Average earned revenues in dance have grown, but the earnings of mid-sized modern companies lag. In 1990, among dance organizations surveyed, 65 percent reported making a profit. After a sharp decline in 1991, many dance companies' profitability has improved. Large and medium ballet and large modern companies ended the decade better off than they started it (75 percent with profits). Medium modern companies showed much weaker results, with only 33 percent being profitable. Dance/USA's report looks at companies that developed surpluses over the course of the decade and again, only medium modern companies failed to increase their surpluses.

Average theater revenues also seem to have grown in the short term.
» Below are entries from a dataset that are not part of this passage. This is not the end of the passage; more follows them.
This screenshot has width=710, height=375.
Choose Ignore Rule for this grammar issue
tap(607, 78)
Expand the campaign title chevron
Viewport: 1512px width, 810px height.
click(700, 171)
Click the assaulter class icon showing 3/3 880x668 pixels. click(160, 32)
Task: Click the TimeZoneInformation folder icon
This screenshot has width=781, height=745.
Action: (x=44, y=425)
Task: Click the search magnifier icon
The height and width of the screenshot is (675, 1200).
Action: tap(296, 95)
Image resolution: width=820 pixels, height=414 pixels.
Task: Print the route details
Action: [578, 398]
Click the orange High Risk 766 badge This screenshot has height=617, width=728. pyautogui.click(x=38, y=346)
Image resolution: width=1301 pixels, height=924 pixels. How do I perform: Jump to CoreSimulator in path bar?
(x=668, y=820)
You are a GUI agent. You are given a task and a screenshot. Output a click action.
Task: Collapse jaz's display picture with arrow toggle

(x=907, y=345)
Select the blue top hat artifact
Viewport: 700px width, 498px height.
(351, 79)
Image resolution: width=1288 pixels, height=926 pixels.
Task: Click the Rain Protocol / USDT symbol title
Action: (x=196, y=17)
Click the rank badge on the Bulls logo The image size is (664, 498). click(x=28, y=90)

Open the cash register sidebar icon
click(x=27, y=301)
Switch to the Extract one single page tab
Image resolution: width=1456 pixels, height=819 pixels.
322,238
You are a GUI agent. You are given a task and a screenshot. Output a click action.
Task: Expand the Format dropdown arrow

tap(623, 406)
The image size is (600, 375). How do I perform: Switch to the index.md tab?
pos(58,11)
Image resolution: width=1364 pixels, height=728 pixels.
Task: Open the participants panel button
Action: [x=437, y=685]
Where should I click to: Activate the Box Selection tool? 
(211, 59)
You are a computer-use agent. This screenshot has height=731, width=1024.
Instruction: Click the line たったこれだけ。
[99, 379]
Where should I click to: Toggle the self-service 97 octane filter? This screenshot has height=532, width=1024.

In 2000, attendance for 262 surveyed theaters totaled 21,765,965 with average audiences per performance of 329 and average earnings of $7,042. Five years earlier, total attendance for 215 surveyed theaters was 18,617,787 with average audiences per performance also equaling 329, but average revenues per performance of $4,968 (not adjusted for inflation). The field-wide news in 2000 pointed to rising numbers of theater productions, audiences, and revenues.

2. Nonprofit performing arts organizations continue to be as dependent on contributed revenue as in the past.
An “Earned Income Ratio” (or EIR) expresses a relationship between an organization's earned and contributed revenue. A long-held assumption has been that a higher level of earnings is a sign of a healthy organization. Dance/USA's report takes pains to explain the limits of the EIR as such an indicator:

One major change occurring in the ‘90s is that EIRs no longer serve as rigorously reliable indicators of financial health. For a number of financially complicated reasons, many companies with low EIRs have posted profits in the decade just ended. What's more, the number doing so is tending to increase. Further...the ‘90s have surprised us by yielding a crop of examples where high-EIR companies have ended in the red.

Is heavy dependency on contributed revenue an inherent weakness? The answer appears to be, “not necessarily,” though “medium modern,” dance companies — which also showed the least profitability and fewest surpluses, posted the lowest EIRs. Dance/USA concludes,“...having a high EIR doesn't necessarily mean a likelihood of being profitable. But profitability and a high EIR make good bedfellows.” It points out that the dance economy of the 1990s mimicked the national economy in that “the rich, visible, and powerful became richer quicker while the poor languished.”

In general, the financial news for 2000 from TCG was quite positive. The average balance of unrestricted net assets rose from $2 to $4 million. TCG reports an average EIR of 59 percent for all theaters surveyed in 2000, and for its “trend” theaters — those tracked consistently since 1997, average EIR was 63.5 percent in 2000. This is stronger than 1991's EIR of 60.4 for trend theaters, though a straight comparison is not appropriate due to changes in FASB regulations.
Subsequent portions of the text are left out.